ちなみに王女様は3人いるので、女性が王位につける法律だったらこんな事にはならなかったとの事。
そりゃそうだ。
「それでね、今回放棄したい旨を伝えたところ…返ってきた答えっていうのがねぇ…」
「…『長男の方は次期宮廷魔術師長なのでやむ終えず受理するが、次男は認められない。調べたところ、随分優秀な人材だという結論に至ったため、我が国の血は薄いが、王女を全員娶らせて濃い血を混ぜる事にした。なのですぐに我が国へ参られるように』だそうだ」
「行くわけねぇだろうが」
「ユージェリスちゃん、心の声が出てますよ。
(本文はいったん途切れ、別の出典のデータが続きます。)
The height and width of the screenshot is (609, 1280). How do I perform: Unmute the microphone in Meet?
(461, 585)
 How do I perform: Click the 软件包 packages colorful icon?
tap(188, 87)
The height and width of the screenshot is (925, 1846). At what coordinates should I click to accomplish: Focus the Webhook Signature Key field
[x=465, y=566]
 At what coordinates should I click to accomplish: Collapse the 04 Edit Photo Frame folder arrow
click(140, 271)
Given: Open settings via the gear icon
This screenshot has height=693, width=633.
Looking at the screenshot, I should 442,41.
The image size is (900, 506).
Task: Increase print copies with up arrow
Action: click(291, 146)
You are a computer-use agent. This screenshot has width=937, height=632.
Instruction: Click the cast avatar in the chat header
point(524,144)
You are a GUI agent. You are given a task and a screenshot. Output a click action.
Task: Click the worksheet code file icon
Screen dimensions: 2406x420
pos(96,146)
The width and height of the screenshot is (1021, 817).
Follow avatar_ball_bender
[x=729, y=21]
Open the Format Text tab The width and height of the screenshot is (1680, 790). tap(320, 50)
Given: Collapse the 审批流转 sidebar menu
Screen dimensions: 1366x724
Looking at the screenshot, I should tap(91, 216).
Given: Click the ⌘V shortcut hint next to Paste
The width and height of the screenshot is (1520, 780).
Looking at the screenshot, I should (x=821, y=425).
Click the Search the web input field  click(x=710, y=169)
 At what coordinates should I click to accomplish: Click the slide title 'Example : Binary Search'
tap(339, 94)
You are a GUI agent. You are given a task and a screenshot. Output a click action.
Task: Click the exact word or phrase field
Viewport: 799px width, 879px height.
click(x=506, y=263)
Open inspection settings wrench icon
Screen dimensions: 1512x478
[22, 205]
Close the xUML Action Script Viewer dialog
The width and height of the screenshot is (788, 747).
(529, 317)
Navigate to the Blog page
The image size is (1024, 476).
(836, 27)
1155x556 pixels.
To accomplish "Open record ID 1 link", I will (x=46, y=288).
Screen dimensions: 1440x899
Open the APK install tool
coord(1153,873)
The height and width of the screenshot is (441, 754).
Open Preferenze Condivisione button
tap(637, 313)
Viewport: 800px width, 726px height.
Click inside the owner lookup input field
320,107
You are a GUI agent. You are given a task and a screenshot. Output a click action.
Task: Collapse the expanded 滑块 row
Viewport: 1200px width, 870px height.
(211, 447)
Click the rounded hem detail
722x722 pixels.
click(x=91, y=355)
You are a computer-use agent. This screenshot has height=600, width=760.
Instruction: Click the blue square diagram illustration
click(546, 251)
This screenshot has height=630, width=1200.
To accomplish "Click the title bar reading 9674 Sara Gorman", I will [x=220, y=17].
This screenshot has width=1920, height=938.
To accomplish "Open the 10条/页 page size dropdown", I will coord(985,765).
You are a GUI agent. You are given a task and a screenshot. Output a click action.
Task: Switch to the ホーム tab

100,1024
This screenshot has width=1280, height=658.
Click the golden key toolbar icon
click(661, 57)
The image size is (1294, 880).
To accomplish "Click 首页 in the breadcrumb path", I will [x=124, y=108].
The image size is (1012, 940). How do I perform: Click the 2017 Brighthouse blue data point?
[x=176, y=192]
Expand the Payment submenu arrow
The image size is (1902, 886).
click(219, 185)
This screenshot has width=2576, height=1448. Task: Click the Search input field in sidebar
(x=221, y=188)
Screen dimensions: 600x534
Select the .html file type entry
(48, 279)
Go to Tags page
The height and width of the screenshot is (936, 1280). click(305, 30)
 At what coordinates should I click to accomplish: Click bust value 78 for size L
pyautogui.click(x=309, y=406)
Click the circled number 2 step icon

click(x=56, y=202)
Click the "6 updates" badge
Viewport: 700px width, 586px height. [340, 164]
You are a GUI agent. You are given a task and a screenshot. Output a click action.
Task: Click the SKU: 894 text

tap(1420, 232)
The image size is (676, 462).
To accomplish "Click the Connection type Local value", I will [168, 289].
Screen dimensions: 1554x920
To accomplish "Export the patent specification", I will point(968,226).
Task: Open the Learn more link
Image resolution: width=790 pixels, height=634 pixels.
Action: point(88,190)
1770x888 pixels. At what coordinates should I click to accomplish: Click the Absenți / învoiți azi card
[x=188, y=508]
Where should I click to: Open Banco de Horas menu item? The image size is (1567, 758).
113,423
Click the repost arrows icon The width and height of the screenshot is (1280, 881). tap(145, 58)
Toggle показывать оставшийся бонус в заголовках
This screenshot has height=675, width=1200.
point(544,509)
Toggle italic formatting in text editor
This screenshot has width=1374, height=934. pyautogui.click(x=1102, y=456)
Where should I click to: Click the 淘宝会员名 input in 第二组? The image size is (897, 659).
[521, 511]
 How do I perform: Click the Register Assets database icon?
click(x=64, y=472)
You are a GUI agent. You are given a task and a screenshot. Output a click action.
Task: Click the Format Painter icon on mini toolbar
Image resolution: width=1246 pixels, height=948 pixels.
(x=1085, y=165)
お口が悪いわ、もう少し言葉遣いに気をつけなさい?」
「すみません、つい…」
いけね、ポロっと言っちゃったわ。
何その上から目線。
王女?いらんわ!!
っていうか僕が何歳だと思ってるんだ!!
種馬扱いするんじゃねぇ!!
「…ちなみにこの件について、うちの陛下と王妃様にも伝えてきた」
「え、陛下とベティ様に?」
「まぁ、お2人はなんて?」
「陛下は『うちの愛し子様と知っての発言ならば、外交問題にしても良さそうだな。今のヴァイリーなら簡単に潰せそうだな、ははは』。王妃様は『よろしい、ならば戦争だ、うふふ』と。ちなみにどちらも微笑んではいたが、目は全く笑っていなかった」
アカーン!!!!
2人とも殺る気だ!!!!
別に戦争までしなくてもいいから!!!!
腐ってるのは貴族だけかもだし、戦争だと国民全体に被害が及ぶから!!!!
「あらあら、お兄様とお義姉様ったら本気ね、ふふふふ」
「マリエール、笑い事ではないんだがな?」
「あら、そんな事存じ上げておりますわ。私だって彼の国の血が流れる者として、当事者でもありますから」
「それはそうだが…」
「さぁて、ユージェリスちゃん、どうしたい?お母様に話してごらんなさい?望む結果が得られるように、皆様と一緒に頑張っちゃうわよ!」
やーだー、母様、絶対零度の微笑みぃ!
ブリザード使えたの、父様だけじゃなかったんですね!
うーん、でも望む結果って言われちゃうと…
「…とりあえず、ヴァイリー王国のやり方は好まないから、さっさと王位継承権は破棄したいかな。というか9位の人は?」
「まぁ、それは前提条件よねぇ。9位の人はまだ産まれたばかりだそうなの、ちょっと生後数ヶ月の赤ちゃんを王太子にするのはまだちょっとねぇ…」
「…あぁ、そうだ。王妃様から手紙を預かってるぞ。是非読んで検討してほしいとおっしゃっていた」
ん?なんだろ。
父様から手紙を受け取り、中身を確認する。
…ふむふむ、ふーむふむ。
成る程、それもいいね!
「よし、決めた!父様、学院に暫くユズキはお休みするって伝えといて!後で補習でもなんでも受けるからって!」
「あ、あぁ、それは構わないが…どうしたんだ?」
「僕、ちょっと精霊界行ってくるね!」
「「はい?!」」
父様と母様が悲鳴のような叫び声を上げる。
まぁ、それも仕方ない内容だよねぇ。
僕は1からキチンと説明する事にしたのだった。